Rodents are utterly repellent to many people, no doubt. But a growing body of evidence shows that mice and rats are a lot more like us than you ever imagined.
Did you know that rodents laugh when tickled? It's true. They can also feel each other's pain (or at least see it in each other's faces) and can even tell the difference between a Picasso and a Renoir.
And a new study shows that male mice break out into song when they want to woo the ladies! (Ordinarily, the freaky serenade is too high-pitched to be heard by humans, but in the video above the pitch has been lowered to make it audible.)
What's in a song? For the study, researchers at Duke University recorded the vocalizations made by male mice while they spent time with a female mouse, or sniffed a female's urine. Then the scientists used a special computer program to see how the "syllables" in the songs were strung together.
It turned out that when the males sniffed the urine but couldn't see the females, their songs were louder and more complex. When paired up with a real-live female, their croons were longer but simpler.

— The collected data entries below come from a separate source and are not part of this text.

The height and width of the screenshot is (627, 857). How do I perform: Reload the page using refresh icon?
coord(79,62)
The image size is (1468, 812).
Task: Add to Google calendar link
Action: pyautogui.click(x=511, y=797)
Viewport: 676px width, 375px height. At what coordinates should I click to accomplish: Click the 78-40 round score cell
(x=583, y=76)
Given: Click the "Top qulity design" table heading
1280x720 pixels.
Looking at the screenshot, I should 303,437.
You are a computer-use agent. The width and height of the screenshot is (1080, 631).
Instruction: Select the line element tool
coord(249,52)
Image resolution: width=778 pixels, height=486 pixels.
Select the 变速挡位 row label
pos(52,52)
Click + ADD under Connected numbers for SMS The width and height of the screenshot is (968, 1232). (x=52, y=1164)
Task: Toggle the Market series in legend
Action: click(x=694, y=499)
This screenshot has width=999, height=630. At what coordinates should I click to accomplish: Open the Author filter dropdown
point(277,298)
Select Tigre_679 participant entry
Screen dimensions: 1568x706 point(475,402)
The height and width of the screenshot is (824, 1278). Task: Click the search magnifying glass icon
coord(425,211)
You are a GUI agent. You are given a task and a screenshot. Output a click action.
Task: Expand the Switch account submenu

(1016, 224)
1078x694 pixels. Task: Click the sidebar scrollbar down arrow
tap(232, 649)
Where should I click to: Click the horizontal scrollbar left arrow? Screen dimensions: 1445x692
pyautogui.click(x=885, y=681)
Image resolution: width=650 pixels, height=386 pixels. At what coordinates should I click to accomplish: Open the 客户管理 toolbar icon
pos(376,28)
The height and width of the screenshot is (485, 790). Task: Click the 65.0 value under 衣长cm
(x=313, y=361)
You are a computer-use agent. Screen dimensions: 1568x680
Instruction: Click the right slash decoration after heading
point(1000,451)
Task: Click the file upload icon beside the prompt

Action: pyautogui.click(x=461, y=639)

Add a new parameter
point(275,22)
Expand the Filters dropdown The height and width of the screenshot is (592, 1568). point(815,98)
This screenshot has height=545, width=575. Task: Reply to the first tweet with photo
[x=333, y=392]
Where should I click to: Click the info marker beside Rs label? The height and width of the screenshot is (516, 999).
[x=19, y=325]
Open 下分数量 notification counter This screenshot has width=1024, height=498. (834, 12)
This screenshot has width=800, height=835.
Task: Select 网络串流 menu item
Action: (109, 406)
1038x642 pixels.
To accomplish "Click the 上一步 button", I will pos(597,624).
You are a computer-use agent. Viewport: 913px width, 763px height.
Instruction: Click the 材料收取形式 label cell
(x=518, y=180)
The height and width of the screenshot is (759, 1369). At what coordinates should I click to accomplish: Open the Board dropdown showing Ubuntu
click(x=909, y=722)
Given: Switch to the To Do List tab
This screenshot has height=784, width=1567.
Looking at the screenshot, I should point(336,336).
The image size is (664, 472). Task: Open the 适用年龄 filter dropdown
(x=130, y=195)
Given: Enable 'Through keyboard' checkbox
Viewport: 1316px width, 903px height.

"It was surprising to me how much change occurs to these songs in different social contexts, when the songs are thought to be innate,” study co-author Dr. Erich Jarvis, an associate professor of neurobiology at the university, said in a written statement. “It is clear that the mouse’s ability to vocalize is a lot more limited than a songbird’s or human’s, and yet it's remarkable that we can find these differences in song complexity.”
All about the chase. Jarvis and his colleagues believe the mice invest their energy in "getting the girl," and then save energy by doing the bare minimum to keep her interested.
“It’s like they make more effort to bring the female nearby. Once she’s within reach, the game is already won and they focus more on mating behaviors,” study co-author Dr. Jonathan Chabout, a neuroscientist at the university, told The Guardian.
In a second part of the experiment, female mice indicated a preference for the complex mating calls over the simple ones -- a further indication that complex songs are an effective means of seduction.
Implications for humans? The researchers hope to study the brain areas involved in producing the songs and test whether mice can learn new songs -- research which they say might shed new light on communication disorders like autism.
The study was published online April 1 in the journal Frontiers in Behavioral Neuroscience.